Cuando los terroristas llevaron a la esposa del gobernador al lugar que conocíamos de antemano, y estaban redactando el ultimátum, se llevaron una sorpresa: cayeron dos patrullas sobre ellos, liberaron a la esposa, y cogieron prisioneros a todos los de la banda. Me llevaron con ellos por si había problemas de comunicación, y la sorpresa que me llevé yo fue minúscula: la supuesta esposa del gobernador romano no era otra que Fiammina, a la que había conocido en casa de Arnus. Naturalmente, los bandidos no la conocían en persona, ni a la esposa del gobernador tampoco. Supusieron que la que dormía en la cama de la esposa del gobernador era la gobernadora, y se la llevaron sedada, como habían planeado desde el principio. Ella era la que había corrido el peligro, si la cosa hubiera salido mal.

El propio gobernador me felicitó en persona por mi astucia y me ofreció su ayuda y su disposición a hacer por mí lo que yo le solicitase. Sabía que los romanos no me darían la libertad así como así, por lo que yo aproveché para pedirles a Fiammina. Que se me asignase a mí. El gobernador, con sonrisa cómplice y picaresca me dijo que lo intentaría, y al día siguiente, después de habérsela comprado a Arnus, me la envió al campamento.

Un esclavo que tiene una esclava, ¿dónde se habría visto eso?
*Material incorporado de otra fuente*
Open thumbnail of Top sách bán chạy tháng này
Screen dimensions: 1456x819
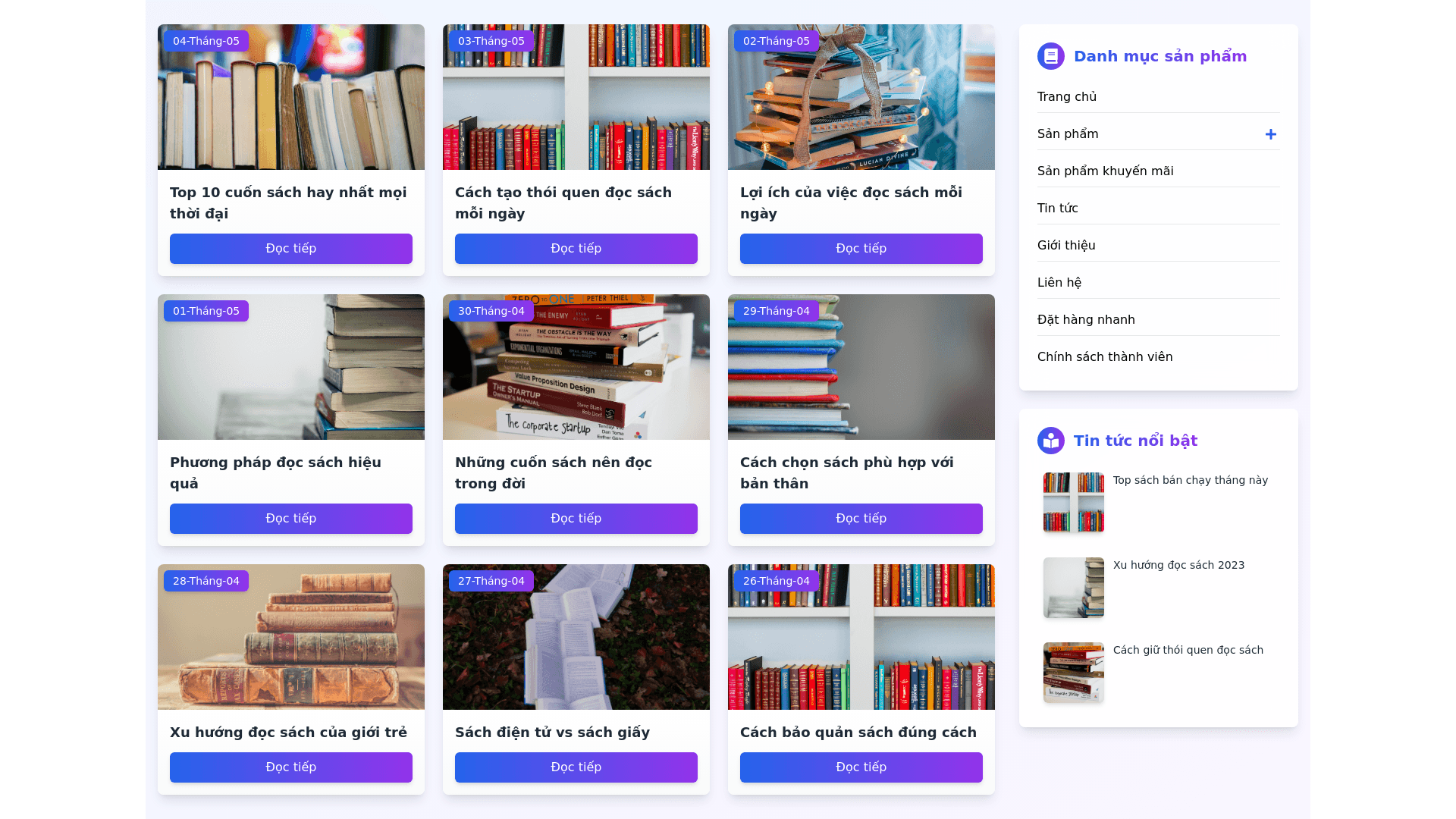click(1074, 503)
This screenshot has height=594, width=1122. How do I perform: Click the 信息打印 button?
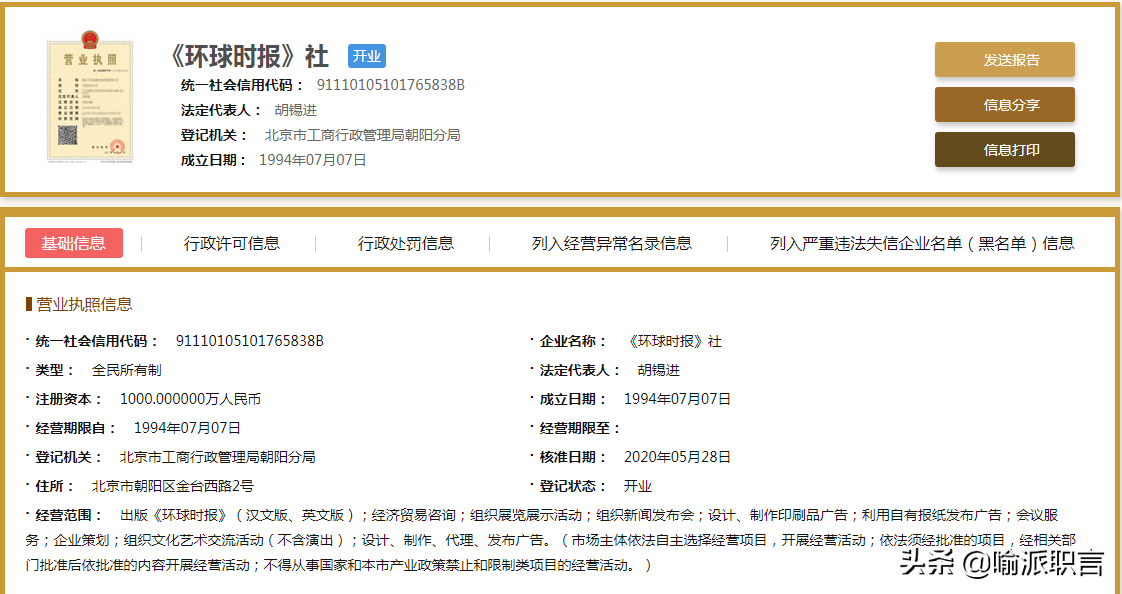tap(1004, 149)
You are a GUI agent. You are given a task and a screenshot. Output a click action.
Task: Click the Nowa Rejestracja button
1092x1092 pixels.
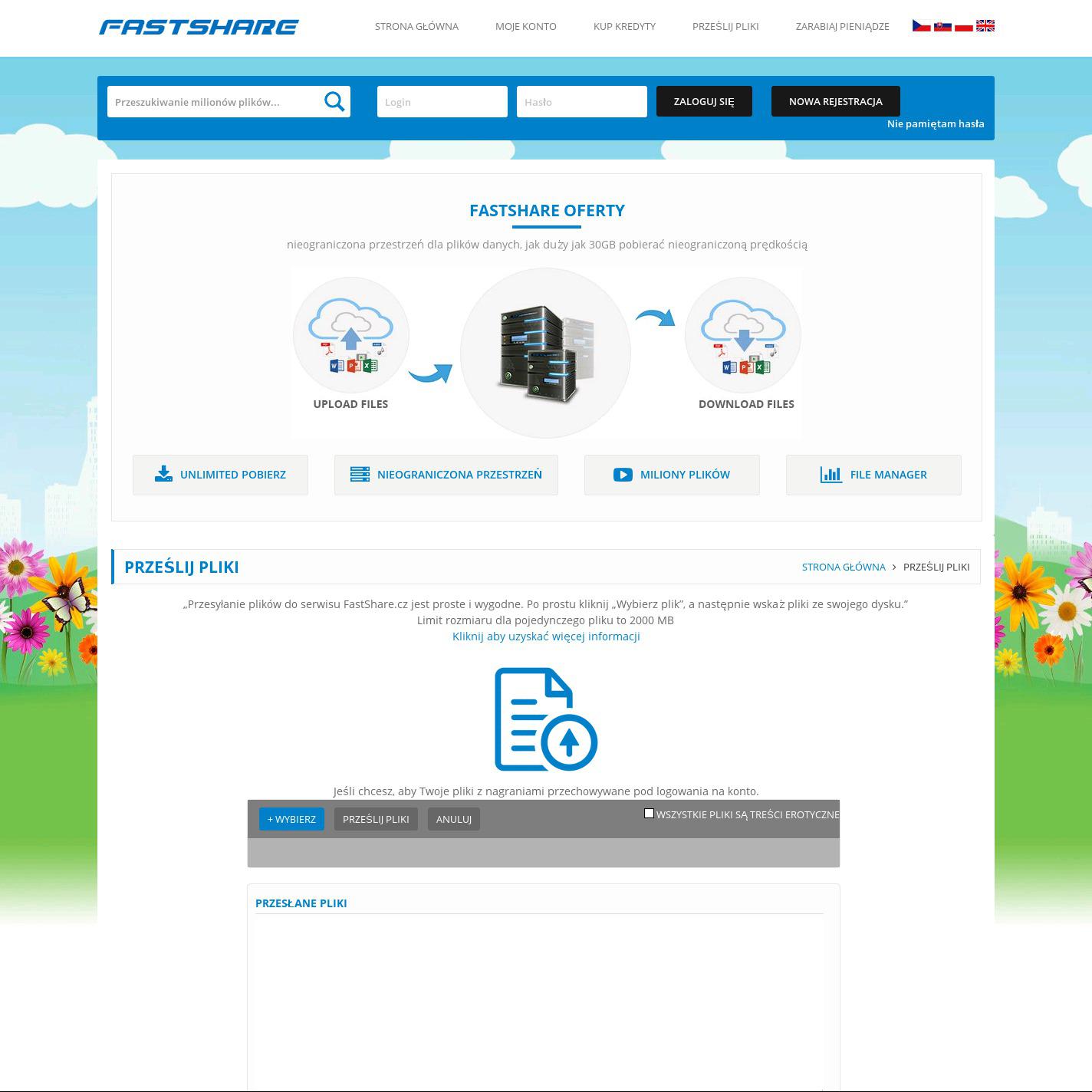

Bueno, yo me estaba adaptando al mundo de Roma bastante pronto. Ya me habían dado ropas de explorador local adjudicado al regimiento del General Laurentius, pero como tal no me permitían tener mujer conmigo. Pero, de todas formas, se me garantizó que estaría en lugar seguro y que cuando quisiera verla me la harían llegar de forma discreta, o me dejarían a mí ir a verla.

Cuando vio que en lugar de a casa de su amo se la retenía en el campamento se puso un poco nerviosa. Pero cuando vio que en la tienda entraba yo y no un oficial romano, se tranquilizó un poco.

Romana de la época de Tirolino.—¡Cómodo! No sabes cuánto me alegro de verte.

—Yo también, Fiammina. Pero he sido yo quien ha insistido en que te quedes.

—¿Cómo?

—Te he pedido como premio a mis servicios. Pero no sé si te podré conservar en el campamento, o cómo podré conservarte.

Ella sonrió, pero un poco intranquila.

—¿Ahora te pertenezco a ti?

—En teoría sí.

—¿Tengo que llamarte amo, pues?

—No. Llámame Cómodo.

Aquella noche la amé por segunda vez. Luego, al alba, salió del campamento, y estuve unos meses sin verla. Tampoco quería verla yo, pues si los espías bereberes sabían algo de mí y de lo que había pasado, podrían tomar represalias contra ella.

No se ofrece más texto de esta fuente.